In our Christian life, we seek God’s grace but we want him to take away our weakness too, the very reason why we need his grace. The objective, though, is not to grow to need God’s grace less, but to depend upon it more and more. Or to realize more and more your complete and total need for it.
Still, often we ask God for something, say more of his joy or love or power, but we ask without wanting the process that it takes to produce those things in us, an abiding in him through which he gives those things to us. We rather want God to circumvent the process and cut the cost of drawing us closer to him, of changing us, of conforming us.

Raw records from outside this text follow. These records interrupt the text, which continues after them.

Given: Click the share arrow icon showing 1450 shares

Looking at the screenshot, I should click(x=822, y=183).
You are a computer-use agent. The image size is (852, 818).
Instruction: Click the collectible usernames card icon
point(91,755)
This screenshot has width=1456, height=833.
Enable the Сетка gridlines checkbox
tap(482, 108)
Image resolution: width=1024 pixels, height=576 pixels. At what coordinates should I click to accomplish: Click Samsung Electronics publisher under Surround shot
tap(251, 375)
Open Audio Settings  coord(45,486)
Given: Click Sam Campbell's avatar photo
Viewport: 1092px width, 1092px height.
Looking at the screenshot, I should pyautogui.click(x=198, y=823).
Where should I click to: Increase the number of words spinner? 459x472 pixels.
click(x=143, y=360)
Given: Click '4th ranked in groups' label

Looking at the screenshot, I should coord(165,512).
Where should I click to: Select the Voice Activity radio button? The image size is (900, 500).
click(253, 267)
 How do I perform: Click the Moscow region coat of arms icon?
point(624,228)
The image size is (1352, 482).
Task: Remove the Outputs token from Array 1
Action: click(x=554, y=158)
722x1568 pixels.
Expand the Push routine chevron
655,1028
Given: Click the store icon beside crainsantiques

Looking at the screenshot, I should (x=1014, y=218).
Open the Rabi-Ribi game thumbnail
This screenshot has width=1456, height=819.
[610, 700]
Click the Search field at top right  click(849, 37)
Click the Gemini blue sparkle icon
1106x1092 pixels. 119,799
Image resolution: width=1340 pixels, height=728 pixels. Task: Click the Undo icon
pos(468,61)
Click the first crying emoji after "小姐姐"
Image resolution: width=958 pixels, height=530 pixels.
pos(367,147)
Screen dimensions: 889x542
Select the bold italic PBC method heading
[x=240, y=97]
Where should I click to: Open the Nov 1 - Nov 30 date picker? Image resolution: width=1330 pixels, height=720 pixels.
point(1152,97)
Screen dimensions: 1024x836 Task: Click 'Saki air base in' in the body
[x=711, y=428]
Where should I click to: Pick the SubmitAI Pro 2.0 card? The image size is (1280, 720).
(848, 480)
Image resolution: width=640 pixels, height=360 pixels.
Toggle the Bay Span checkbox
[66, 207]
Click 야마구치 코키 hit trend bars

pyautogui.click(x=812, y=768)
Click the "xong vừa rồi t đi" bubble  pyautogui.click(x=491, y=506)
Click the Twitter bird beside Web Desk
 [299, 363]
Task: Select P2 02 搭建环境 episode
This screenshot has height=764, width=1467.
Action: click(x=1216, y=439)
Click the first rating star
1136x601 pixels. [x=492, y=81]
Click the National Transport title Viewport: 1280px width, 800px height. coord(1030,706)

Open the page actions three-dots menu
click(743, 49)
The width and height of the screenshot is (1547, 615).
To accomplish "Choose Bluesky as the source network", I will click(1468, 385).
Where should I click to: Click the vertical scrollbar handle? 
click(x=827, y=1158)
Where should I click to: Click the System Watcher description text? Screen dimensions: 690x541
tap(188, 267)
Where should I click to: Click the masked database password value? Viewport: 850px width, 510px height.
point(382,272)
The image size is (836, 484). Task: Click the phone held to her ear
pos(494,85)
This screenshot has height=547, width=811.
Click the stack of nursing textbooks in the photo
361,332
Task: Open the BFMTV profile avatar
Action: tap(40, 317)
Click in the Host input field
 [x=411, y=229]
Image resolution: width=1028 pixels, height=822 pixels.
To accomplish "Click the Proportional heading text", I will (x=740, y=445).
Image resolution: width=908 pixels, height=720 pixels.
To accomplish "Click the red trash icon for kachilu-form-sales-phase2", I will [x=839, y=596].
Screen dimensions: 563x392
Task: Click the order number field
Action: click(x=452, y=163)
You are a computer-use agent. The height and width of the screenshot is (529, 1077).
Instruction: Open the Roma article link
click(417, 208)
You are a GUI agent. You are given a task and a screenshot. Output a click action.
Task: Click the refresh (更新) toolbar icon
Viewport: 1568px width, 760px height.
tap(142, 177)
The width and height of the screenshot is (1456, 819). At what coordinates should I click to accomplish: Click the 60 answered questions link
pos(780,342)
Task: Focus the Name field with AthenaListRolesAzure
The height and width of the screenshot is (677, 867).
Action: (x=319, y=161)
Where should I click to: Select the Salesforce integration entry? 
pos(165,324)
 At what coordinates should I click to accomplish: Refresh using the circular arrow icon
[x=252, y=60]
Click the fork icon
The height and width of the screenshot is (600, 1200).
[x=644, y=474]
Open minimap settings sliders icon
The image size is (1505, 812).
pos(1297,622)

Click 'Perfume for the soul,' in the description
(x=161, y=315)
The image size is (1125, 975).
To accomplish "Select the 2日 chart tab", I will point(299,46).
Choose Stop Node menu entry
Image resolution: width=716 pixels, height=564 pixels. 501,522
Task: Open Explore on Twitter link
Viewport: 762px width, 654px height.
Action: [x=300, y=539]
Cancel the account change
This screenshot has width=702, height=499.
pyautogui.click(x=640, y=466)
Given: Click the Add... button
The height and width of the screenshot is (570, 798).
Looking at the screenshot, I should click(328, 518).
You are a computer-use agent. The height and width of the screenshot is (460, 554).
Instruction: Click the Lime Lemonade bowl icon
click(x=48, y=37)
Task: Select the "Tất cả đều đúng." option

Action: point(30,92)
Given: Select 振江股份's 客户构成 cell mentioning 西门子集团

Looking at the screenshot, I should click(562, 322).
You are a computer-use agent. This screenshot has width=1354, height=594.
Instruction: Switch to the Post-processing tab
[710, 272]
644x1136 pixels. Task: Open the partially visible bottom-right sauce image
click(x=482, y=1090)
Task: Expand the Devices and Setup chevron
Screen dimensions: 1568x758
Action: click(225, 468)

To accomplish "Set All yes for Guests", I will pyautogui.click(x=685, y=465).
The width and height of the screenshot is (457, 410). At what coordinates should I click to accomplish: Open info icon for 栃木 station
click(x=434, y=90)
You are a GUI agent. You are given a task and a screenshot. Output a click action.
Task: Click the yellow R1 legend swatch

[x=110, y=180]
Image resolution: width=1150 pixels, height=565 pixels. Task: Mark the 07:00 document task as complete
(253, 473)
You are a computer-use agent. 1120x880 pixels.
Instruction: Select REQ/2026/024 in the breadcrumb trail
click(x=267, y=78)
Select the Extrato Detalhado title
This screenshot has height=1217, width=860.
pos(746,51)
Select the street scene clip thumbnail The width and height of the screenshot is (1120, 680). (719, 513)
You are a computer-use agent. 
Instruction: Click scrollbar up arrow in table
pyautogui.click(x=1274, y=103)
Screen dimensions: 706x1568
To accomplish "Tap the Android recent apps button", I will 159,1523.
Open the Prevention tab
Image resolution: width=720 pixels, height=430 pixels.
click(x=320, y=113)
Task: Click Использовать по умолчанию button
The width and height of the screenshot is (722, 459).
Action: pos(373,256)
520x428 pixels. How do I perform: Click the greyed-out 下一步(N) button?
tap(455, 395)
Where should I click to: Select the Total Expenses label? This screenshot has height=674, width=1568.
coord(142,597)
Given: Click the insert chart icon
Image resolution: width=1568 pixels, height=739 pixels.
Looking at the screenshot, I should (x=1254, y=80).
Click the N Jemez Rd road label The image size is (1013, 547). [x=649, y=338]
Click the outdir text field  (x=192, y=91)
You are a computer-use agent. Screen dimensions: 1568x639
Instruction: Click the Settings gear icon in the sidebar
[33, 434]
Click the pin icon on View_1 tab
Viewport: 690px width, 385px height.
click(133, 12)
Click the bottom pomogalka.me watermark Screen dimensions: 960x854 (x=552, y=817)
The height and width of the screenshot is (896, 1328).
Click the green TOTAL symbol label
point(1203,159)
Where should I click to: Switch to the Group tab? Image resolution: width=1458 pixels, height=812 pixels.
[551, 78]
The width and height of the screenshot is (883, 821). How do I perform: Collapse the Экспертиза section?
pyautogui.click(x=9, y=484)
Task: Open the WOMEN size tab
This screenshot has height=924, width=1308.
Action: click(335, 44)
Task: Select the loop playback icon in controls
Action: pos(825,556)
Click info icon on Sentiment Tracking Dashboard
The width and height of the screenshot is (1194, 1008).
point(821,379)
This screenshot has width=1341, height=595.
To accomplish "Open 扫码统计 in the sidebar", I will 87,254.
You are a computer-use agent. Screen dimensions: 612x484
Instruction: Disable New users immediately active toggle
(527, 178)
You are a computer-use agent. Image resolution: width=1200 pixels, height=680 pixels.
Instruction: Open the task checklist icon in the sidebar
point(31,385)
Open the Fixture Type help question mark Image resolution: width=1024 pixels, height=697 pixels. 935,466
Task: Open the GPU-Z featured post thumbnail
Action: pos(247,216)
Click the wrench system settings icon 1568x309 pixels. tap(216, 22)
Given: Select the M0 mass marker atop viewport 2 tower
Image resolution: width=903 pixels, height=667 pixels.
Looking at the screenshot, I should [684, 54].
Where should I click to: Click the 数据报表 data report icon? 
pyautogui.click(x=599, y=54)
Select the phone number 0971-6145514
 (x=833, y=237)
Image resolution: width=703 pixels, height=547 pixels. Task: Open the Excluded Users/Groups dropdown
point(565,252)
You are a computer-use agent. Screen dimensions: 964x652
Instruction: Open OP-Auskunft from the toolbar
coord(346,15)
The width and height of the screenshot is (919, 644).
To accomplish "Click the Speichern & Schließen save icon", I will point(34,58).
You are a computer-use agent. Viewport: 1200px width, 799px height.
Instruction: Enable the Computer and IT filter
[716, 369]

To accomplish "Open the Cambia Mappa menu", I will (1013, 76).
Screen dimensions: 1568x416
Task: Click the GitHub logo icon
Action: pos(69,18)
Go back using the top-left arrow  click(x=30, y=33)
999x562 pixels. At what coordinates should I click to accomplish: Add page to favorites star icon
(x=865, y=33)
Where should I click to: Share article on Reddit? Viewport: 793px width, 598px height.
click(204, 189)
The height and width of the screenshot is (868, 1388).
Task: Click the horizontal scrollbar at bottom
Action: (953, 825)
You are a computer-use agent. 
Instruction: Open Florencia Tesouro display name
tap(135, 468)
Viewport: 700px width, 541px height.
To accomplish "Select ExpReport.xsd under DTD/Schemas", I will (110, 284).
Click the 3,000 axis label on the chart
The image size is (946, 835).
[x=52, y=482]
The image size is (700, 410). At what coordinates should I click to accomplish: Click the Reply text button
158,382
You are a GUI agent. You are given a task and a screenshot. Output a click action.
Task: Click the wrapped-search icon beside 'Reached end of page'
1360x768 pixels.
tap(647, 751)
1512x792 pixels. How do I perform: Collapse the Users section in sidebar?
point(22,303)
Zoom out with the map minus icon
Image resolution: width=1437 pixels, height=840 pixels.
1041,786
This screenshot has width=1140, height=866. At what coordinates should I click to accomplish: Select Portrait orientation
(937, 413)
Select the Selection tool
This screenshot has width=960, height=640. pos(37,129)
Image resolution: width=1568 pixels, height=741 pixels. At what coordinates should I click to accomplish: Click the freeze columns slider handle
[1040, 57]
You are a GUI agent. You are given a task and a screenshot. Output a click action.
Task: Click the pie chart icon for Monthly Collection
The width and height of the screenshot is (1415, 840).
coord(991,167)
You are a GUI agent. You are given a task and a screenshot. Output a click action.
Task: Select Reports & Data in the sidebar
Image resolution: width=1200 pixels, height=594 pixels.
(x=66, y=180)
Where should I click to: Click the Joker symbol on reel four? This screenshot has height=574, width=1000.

But we can’t escape the process.
Any Christian who is (or longs to be) salt and light (Matthew 5:13-14) should be seeking more of God—more of his joy, love, power, etc.. But the question isn’t if we want or need those things—of course we do—but if we’re willing to pay the price for them and the cost to us?
And it’s not even really a question of us having or possessing those things. It’s really a matter of God having or possessing our whole heart.
Yes, God is moved by our needs. Yes, God wants to meet our needs because he is merciful and faithful. But in moving towards meeting our needs, God is moving towards meeting us, drawing us towards knowing him.
As a result, sometimes God’s mercy and loving faithfulness feel severe. He is moving or cutting through our needs to uncover, get at, and meet our deepest need. Our deepest and greatest need is not always what we’re asking for. Our deepest and greatest need is always for knowing him.
To this end, God generously spares nothing. He is not interested in a people who always get what they want or need from him, but in a people who know and love him first, who having him, though nothing else, feel they have everything in the world. God spared nothing, not even his one and only Son Jesus, to make us his one and only treasured possession.